I’m pretty sure the same holds true for a new blog. You show up at the dashboard and spend some time staring at the screen. The cursor blinks. “I need another cup of coffee first.” “I should change the music.” “Should I be charging my phone? Wait, where is my phone?” A few months pass and you realize the “coming soon” page is another lie you’ve been telling yourself.
So you think a bit more about what you want to say. What kind of tone should your posts have? What’s your goal?
With running, those goals change often. Sometimes you meet them, sometimes you don’t. It may be about training or it may be that you stopped to help someone else make their way through the course. Running is a solitary sport for most of us; the only races that matter are the ones we race against ourselves. I suspect that’s why finish lines are emotional (it can’t all be about the free beer ticket, right?).

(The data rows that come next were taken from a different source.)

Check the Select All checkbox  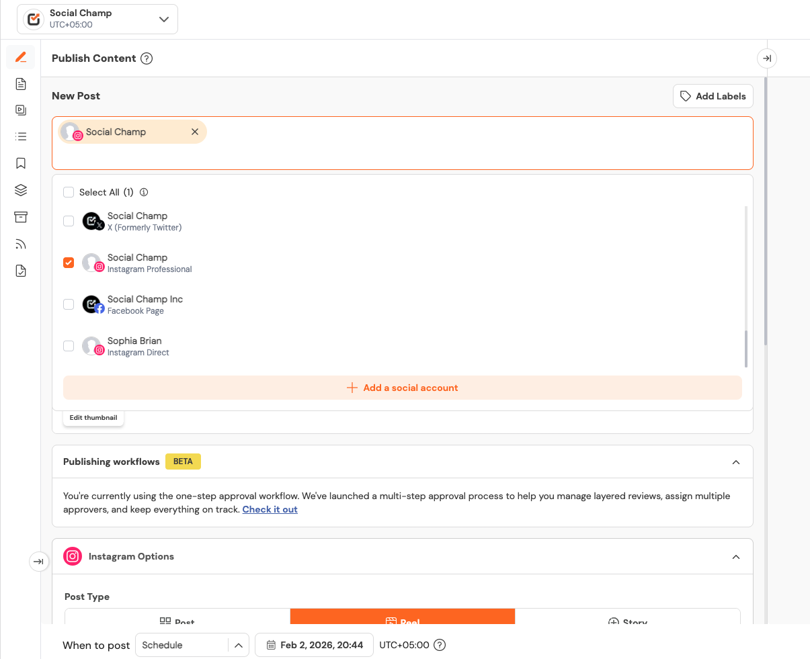(x=69, y=192)
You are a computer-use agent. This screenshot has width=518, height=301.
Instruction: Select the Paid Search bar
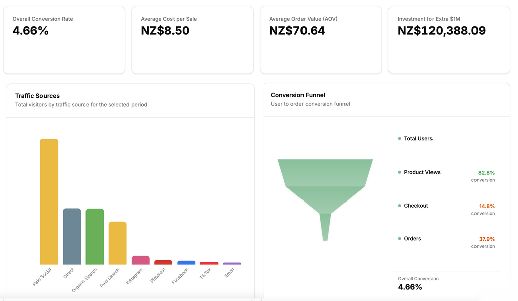tap(117, 243)
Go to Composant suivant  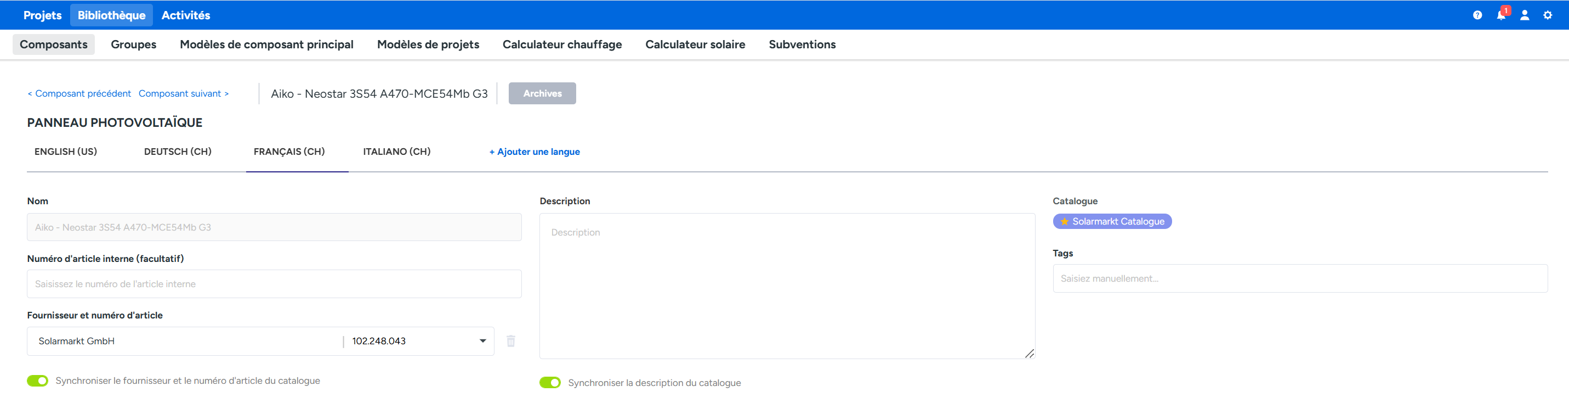tap(183, 93)
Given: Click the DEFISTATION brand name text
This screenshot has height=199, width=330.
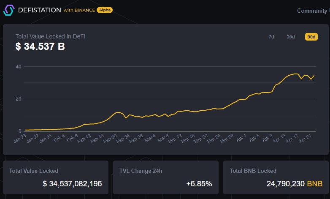Looking at the screenshot, I should click(x=40, y=10).

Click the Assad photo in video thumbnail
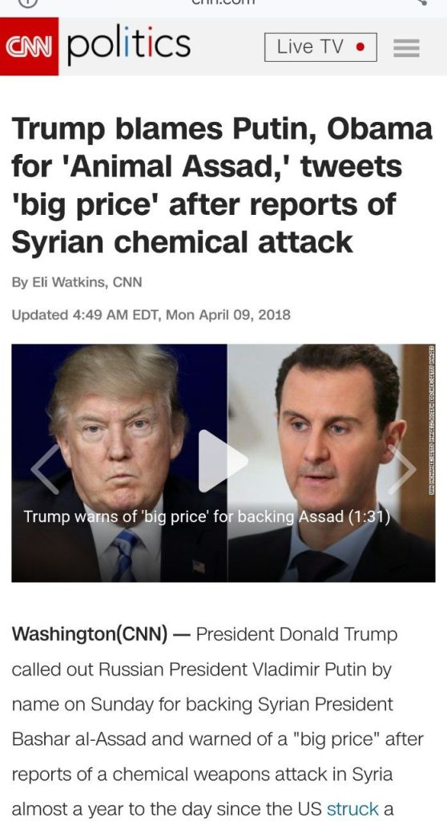click(331, 463)
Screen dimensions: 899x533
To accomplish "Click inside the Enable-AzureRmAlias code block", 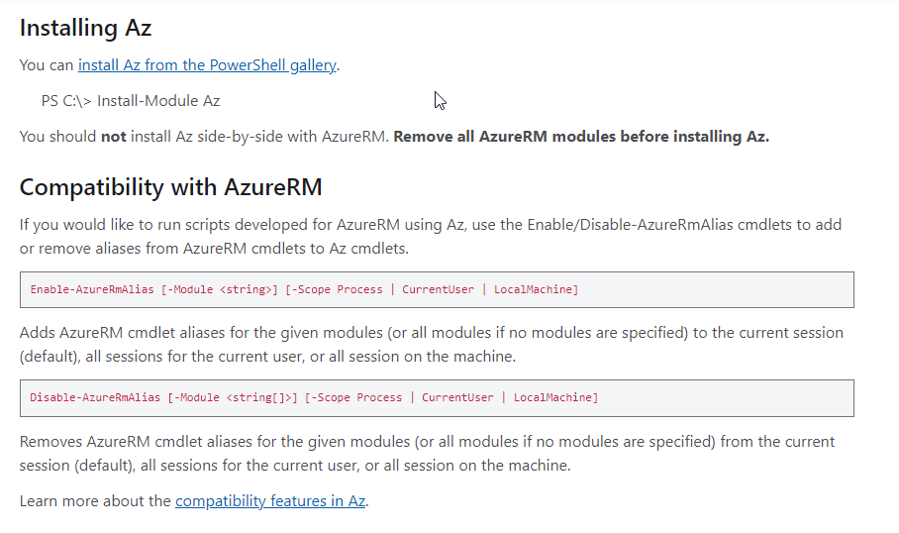I will pos(437,289).
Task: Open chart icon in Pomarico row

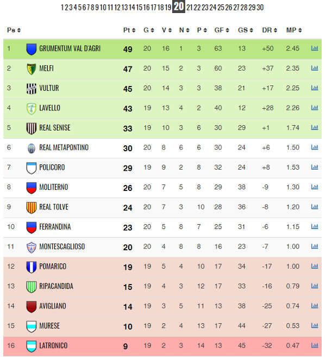Action: pos(315,266)
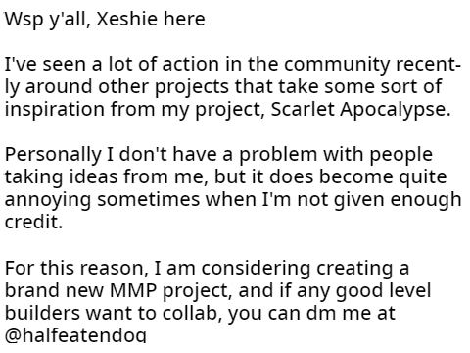Click the words 'dm me at'
This screenshot has height=353, width=470.
(x=351, y=313)
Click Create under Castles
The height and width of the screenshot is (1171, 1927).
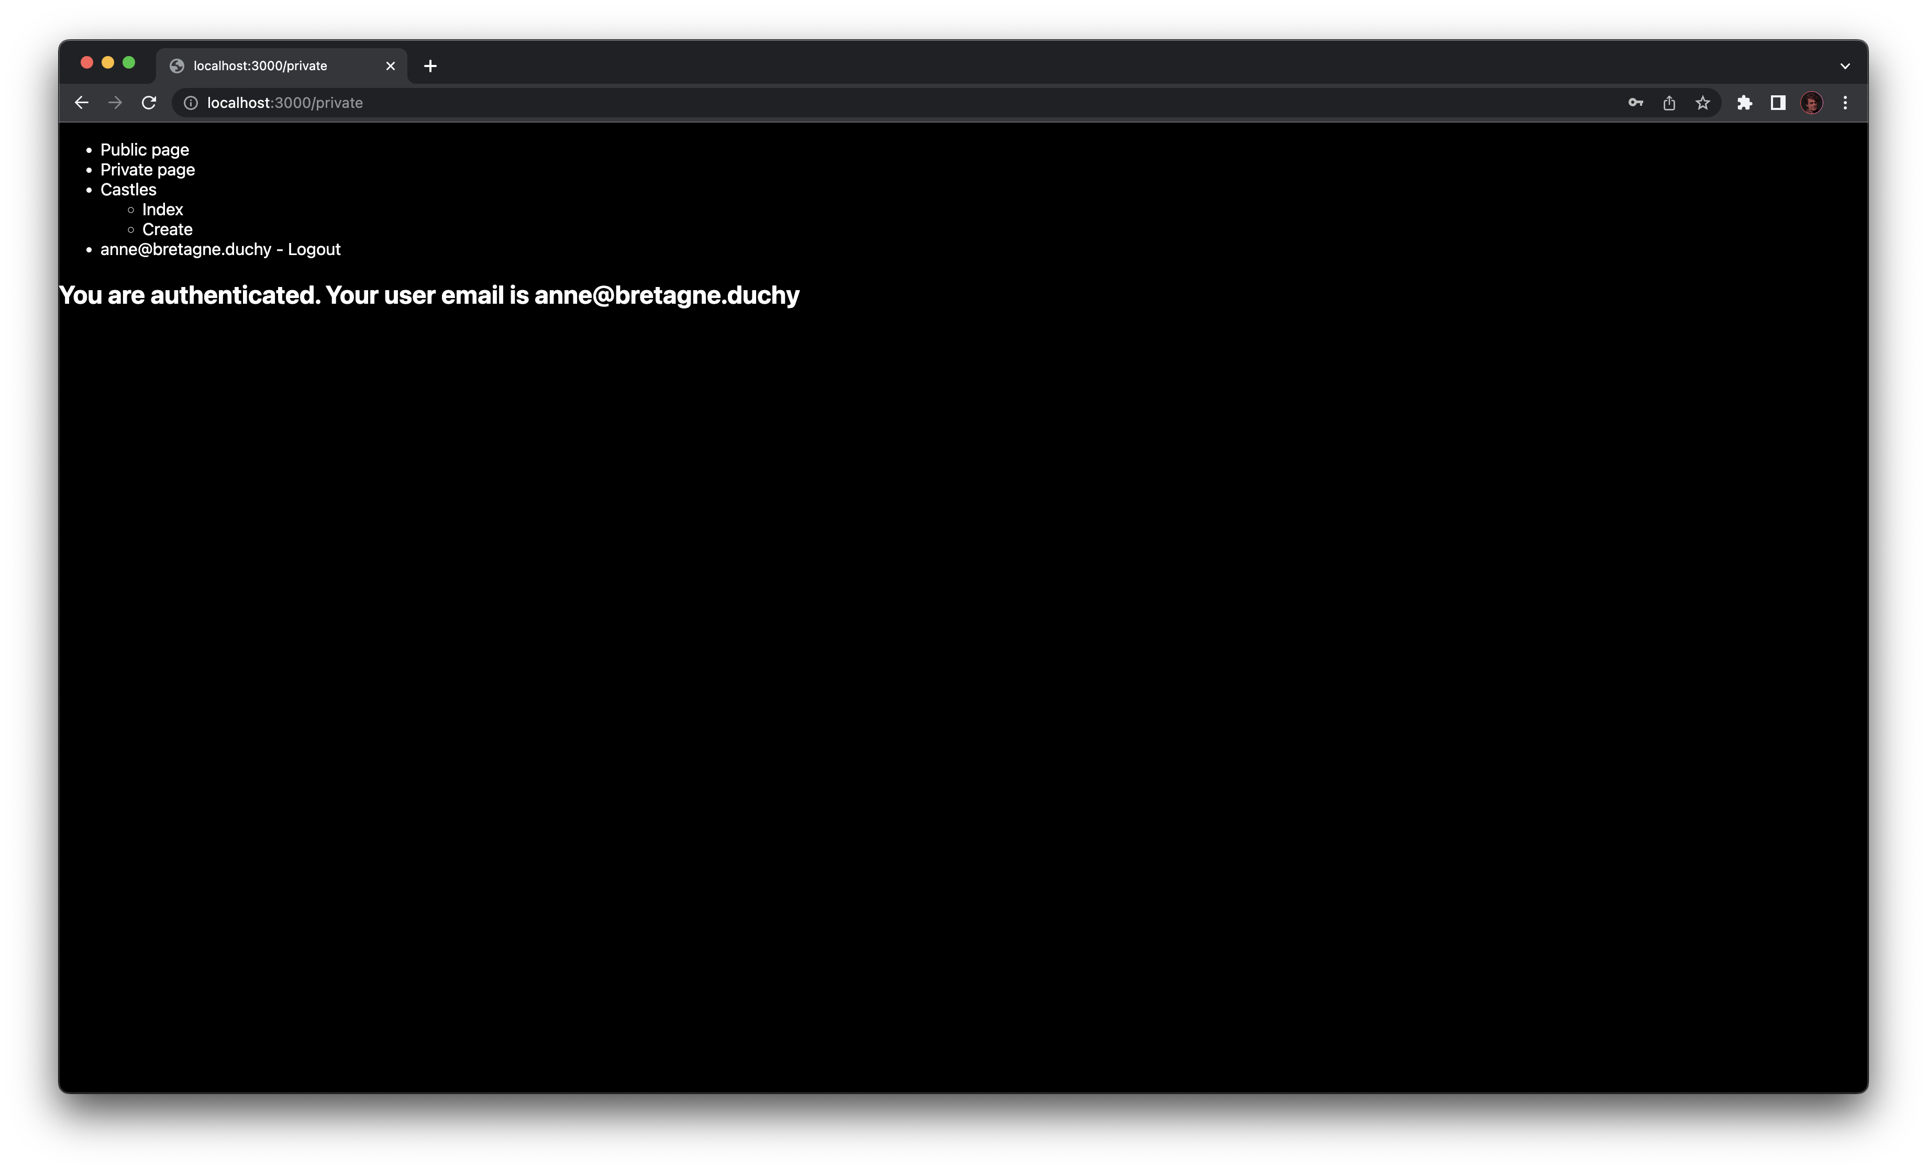(x=167, y=229)
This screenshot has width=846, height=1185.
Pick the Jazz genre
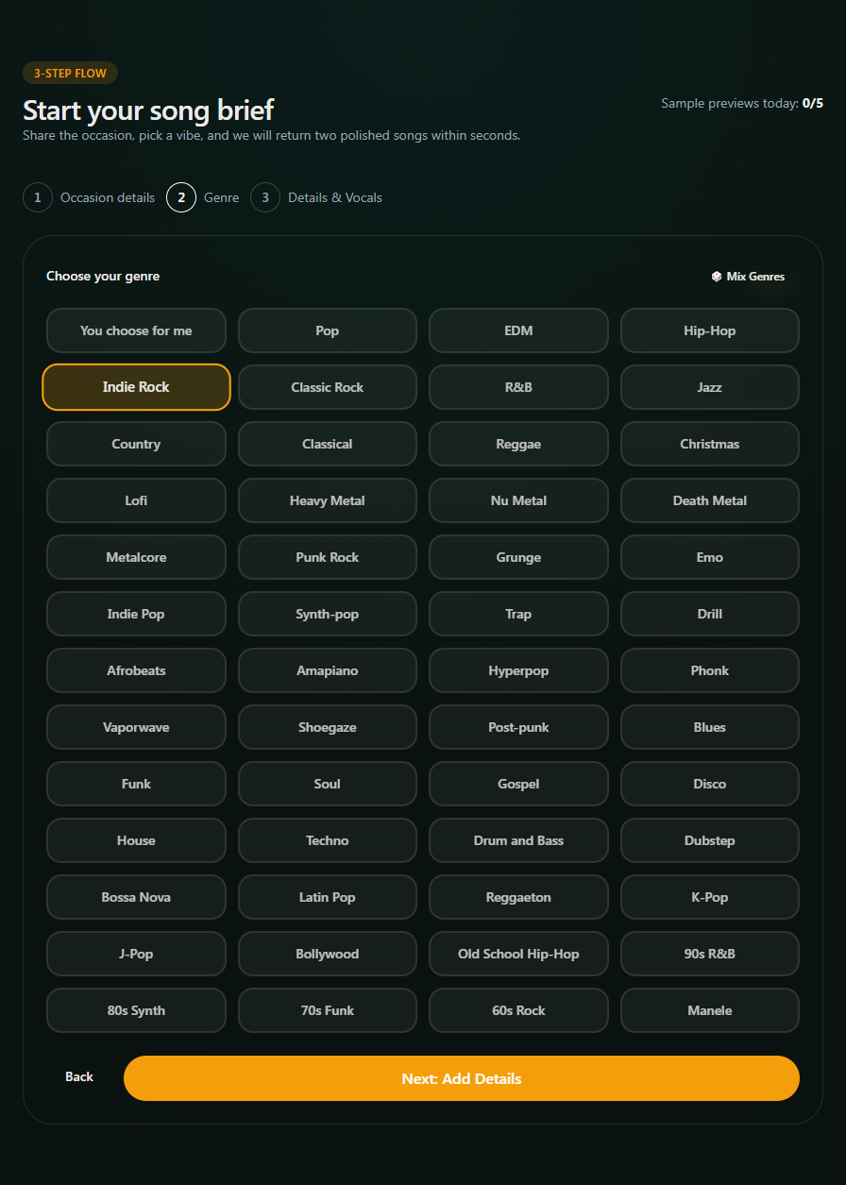710,387
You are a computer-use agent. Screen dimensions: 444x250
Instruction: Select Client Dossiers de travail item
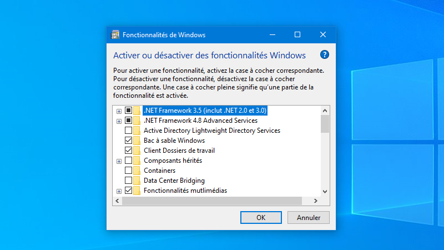tap(179, 151)
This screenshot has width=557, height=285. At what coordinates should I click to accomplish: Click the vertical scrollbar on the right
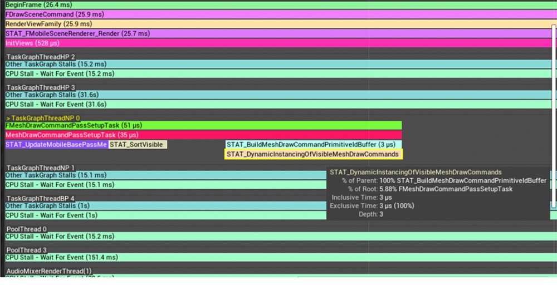pyautogui.click(x=554, y=116)
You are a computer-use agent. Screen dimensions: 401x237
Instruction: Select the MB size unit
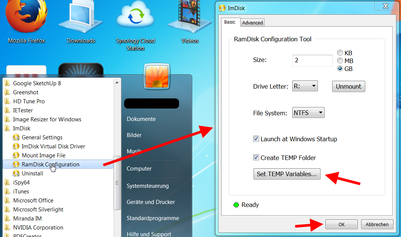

And there are the more general ups and downs along the way. I’m not trying to focus on the hills. I live in Florida now; the hills I face are better called overpasses. But there are training highs and lows. There are moments in both training and the races that we can’t prepare for no matter how much we plan. Traveling for a race? What happens when a weather front comes through and your plane can’t leave the ground? What happens when lightning storms pass through and the organizers cancel the race?
There are disappointments, but running takes me to a place where I can move beyond them. Running lets me focus on bigger pictures rather than small details. Some people talk about running away from their problems, but I use it to find solutions. Running lets me breathe a bit easier, lets me feel the joy or pain, and helps me move on.
In other words, running takes me to a place where I’m a better version of myself. The training, the races, the places I go: Those are all benefits that seem more than worth sharing.